Smoking will not decrease. The state, the merchant and the producer will lose

The Chamber of Deputies adopted on Tuesday banning flavored and mentholated cigarettes. The law now depends only on the signature of President Iohannis.

According to the normative act, we will find mentholated cigarettes in the store until 2019, instead the ones with flavors will officially disappear earlier, from May 20, 2017.

From the same date, the law also stipulates that cigarette packs will be sold with a tougher image, covering 65% of the surface, on both sides.

Although the intention is clear, discouraging smoking, a habit harmful to health, Gilda Lazar, director of Corporate Affairs Communications JTI Romania, Moldova and Bulgaria, argued for that these changes will not reduce the number of smokers.

Instead, “packaging will be easier to counterfeit, because brand identification elements will no longer be as visible”, says the representative of the cigarette company.

In plus, banned products will continue to be available on the black market.

“All market studies show that sales of tobacco products show a slight downward trend, which is not determined by restrictive measures such as increasing health warnings or banning certain categories of products.

The increased area of ​​health warnings of up to 65% will not reduce the incidence of smoking, but will packaging to be easier to counterfeit, because the brand identification elements will no longer be as visible.
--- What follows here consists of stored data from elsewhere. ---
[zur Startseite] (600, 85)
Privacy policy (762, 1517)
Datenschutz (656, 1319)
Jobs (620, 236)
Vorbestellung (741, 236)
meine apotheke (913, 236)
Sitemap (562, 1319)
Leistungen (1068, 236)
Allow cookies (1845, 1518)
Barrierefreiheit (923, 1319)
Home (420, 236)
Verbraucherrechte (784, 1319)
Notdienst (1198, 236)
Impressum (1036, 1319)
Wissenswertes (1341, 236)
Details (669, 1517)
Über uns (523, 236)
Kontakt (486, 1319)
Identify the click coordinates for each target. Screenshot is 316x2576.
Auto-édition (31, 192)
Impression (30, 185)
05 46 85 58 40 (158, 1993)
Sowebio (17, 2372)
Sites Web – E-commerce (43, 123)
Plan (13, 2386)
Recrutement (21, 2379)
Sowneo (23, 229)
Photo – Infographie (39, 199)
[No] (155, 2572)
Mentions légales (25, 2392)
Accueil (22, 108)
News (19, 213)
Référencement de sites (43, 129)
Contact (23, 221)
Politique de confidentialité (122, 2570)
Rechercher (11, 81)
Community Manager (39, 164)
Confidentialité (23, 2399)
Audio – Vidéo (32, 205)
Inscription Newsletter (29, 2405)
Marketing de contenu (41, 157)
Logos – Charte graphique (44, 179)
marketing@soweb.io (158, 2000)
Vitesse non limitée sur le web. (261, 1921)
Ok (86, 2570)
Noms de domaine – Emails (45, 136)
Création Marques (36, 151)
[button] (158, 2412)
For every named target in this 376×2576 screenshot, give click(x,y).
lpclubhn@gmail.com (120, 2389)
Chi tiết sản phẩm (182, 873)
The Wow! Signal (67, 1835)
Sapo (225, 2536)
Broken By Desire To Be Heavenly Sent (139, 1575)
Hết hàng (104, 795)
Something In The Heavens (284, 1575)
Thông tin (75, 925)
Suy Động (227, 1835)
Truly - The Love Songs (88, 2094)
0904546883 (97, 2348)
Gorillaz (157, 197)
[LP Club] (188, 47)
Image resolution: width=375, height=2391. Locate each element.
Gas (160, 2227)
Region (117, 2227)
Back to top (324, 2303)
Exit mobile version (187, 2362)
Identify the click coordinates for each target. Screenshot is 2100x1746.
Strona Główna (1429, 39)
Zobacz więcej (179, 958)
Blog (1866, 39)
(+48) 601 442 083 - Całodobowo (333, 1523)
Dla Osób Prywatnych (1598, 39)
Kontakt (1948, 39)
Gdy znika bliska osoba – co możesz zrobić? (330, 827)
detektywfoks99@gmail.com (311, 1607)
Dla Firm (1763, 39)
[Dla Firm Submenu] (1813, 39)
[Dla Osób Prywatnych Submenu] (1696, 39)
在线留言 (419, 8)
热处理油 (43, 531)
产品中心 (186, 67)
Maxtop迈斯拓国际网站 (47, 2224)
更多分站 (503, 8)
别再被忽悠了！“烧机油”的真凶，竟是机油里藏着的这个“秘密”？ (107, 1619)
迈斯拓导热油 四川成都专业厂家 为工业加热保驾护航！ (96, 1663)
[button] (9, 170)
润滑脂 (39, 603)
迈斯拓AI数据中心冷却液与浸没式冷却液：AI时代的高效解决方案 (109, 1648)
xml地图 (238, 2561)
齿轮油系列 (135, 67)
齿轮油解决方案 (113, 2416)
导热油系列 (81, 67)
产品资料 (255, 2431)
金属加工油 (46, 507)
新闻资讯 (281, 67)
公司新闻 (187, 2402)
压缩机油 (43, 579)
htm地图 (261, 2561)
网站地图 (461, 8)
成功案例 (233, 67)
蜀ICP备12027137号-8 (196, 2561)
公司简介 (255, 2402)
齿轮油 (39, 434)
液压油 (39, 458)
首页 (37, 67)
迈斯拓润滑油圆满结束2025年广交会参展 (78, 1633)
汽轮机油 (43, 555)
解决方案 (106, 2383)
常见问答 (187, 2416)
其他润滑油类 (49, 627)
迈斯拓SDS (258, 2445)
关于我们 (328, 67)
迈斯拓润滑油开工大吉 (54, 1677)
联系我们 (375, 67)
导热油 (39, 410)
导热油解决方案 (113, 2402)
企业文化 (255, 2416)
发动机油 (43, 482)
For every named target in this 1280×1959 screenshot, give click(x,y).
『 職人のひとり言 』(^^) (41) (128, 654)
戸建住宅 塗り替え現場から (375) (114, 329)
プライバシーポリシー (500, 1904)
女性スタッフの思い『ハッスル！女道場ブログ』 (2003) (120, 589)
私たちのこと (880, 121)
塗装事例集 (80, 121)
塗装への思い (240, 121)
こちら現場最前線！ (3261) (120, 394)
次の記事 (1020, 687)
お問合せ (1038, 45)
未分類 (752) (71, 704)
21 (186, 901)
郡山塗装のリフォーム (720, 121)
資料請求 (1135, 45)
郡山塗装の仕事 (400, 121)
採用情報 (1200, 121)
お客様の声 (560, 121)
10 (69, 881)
And banned products will continue to be available on the black market.

Regulators assume that smokers are not able to understand a message that occupies 40% of the area of ​​the package, which is why they increase it to 65%. E a form of disregard for consumer intelligence“, says the JTI representative.

In addition, Gilda Lazar accuses that it wants to weaken, “the collapse of this economic sector”, which “is the second largest contributor to the state budget”.

What happens to cigarettes that remain unsold

We wanted to know what will happen to flavored cigarettes that remain unsold until May 20, 2017. According to the JTI representative, they “will have to be withdrawn and destroyed at the expense of the producers.”

JTI accuses the process “of being a costly logistical exercise, from which the state, the trader and the producer will lose.”

The measures in the recently adopted law are meant to discourage smoking. Official statistics shows that one in three young people between the ages of 15 and 16, or 200,000 children, has smoked at least once in the past 30 days. Of these, a third smoke every week or even every day.

A recent report by the National Anti-Drug Agency reveals that among adolescents, there is a slight decrease in the number of smokers, compared to 2001. Even so, however, in recent years, the numbers have remained constant.